START SELECTED PASSAGE
This study has several limitations. In our experiments, we used a relatively small data set (681 instances) and a mid-sized dataset (2691 instances); however, in the medical field, it is often not possible to have large sample sizes for data sets, and this limited sample size represents a common, real life challenge for researchers when applying machine learning to clinical data sets14. The differences between split-sample and CV would be less pronounced in larger populations; we did not evaluate this effect in larger data samples in this study. Another validation mechanism that was not examined in this paper that has been discussed in the 3-step process of training-validation-test, in which the data is broken into three sets, each for training, validation, and testing. The model is tuned using the validation set (learning via training set), with the test set being used to assess the performance (generalization) to confirm the actual predictive power of the model. Analyzing the impact of seed variation on this approach is intriguing for future study. While different choices of k (also commonly 5) could be used in the k-fold stratified CV and repeated k-fold stratified CV to reduce validation time, we use 10 due to the small sample size of the datasets used in these studies, which allow higher k values to be used without compromising reasonable validation times.

Overall, the results of this study exhibit the instability of ROC-related performance estimates on two real-world clinical datasets and favor alternative stratified CV mechanisms and bootstrap validation mechanisms for reliable performance evaluation of machine learning models. When attempting to assess the impact of a particular independent variable, it is demonstrated on this dataset that seed can be another independent variable capable of significantly impacting the results, creating an unwanted confounding effect. Split-sample validation techniques are traditionally used in model evaluation in medicine, so the implications of this study can have a real impact on moving towards stronger practice of validation techniques for applied machine learning and statistical modeling in the medical field.
END SELECTED PASSAGE
◆ WHAT YOU WILL DO
Copy, word for word, the stretch of the validation-limitations passage from "Overall, the results" through "the medical field.". The listing isn't needed for this work.
START DATA PROVIDED
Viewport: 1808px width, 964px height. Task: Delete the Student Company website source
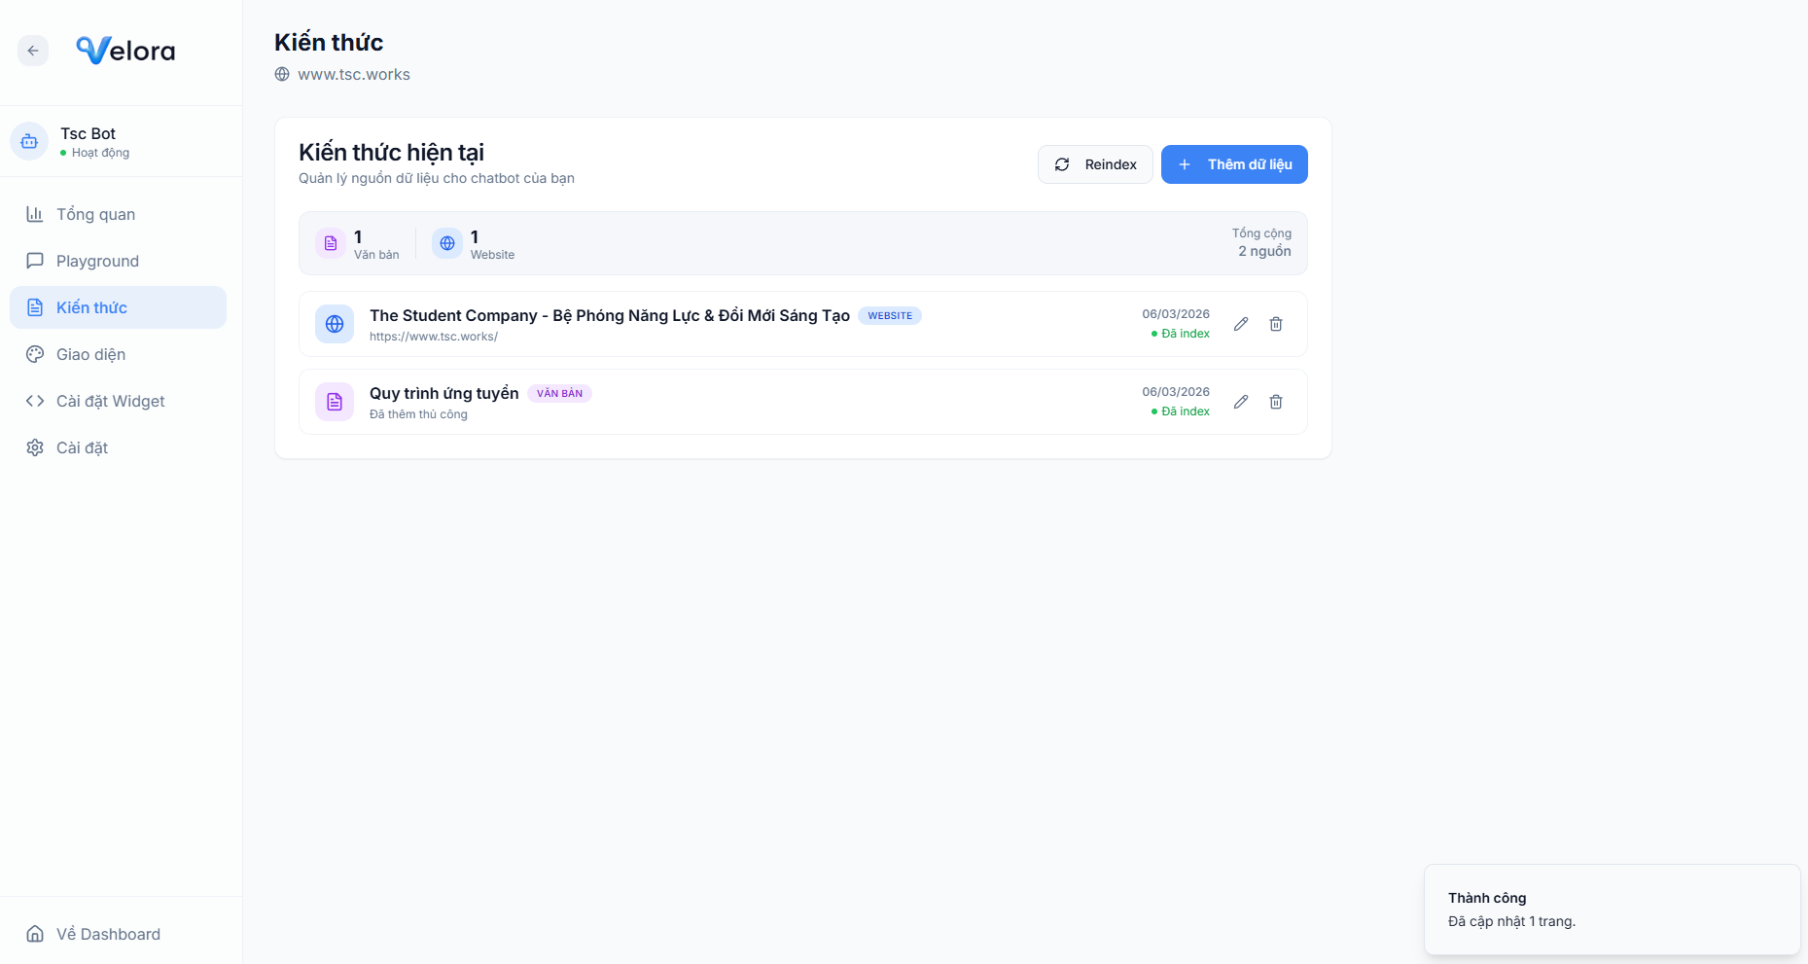1276,324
END DATA PROVIDED
◆ EXERCISE ANSWER
Overall, the results of this study exhibit the instability of ROC-related performance estimates on two real-world clinical datasets and favor alternative stratified CV mechanisms and bootstrap validation mechanisms for reliable performance evaluation of machine learning models. When attempting to assess the impact of a particular independent variable, it is demonstrated on this dataset that seed can be another independent variable capable of significantly impacting the results, creating an unwanted confounding effect. Split-sample validation techniques are traditionally used in model evaluation in medicine, so the implications of this study can have a real impact on moving towards stronger practice of validation techniques for applied machine learning and statistical modeling in the medical field.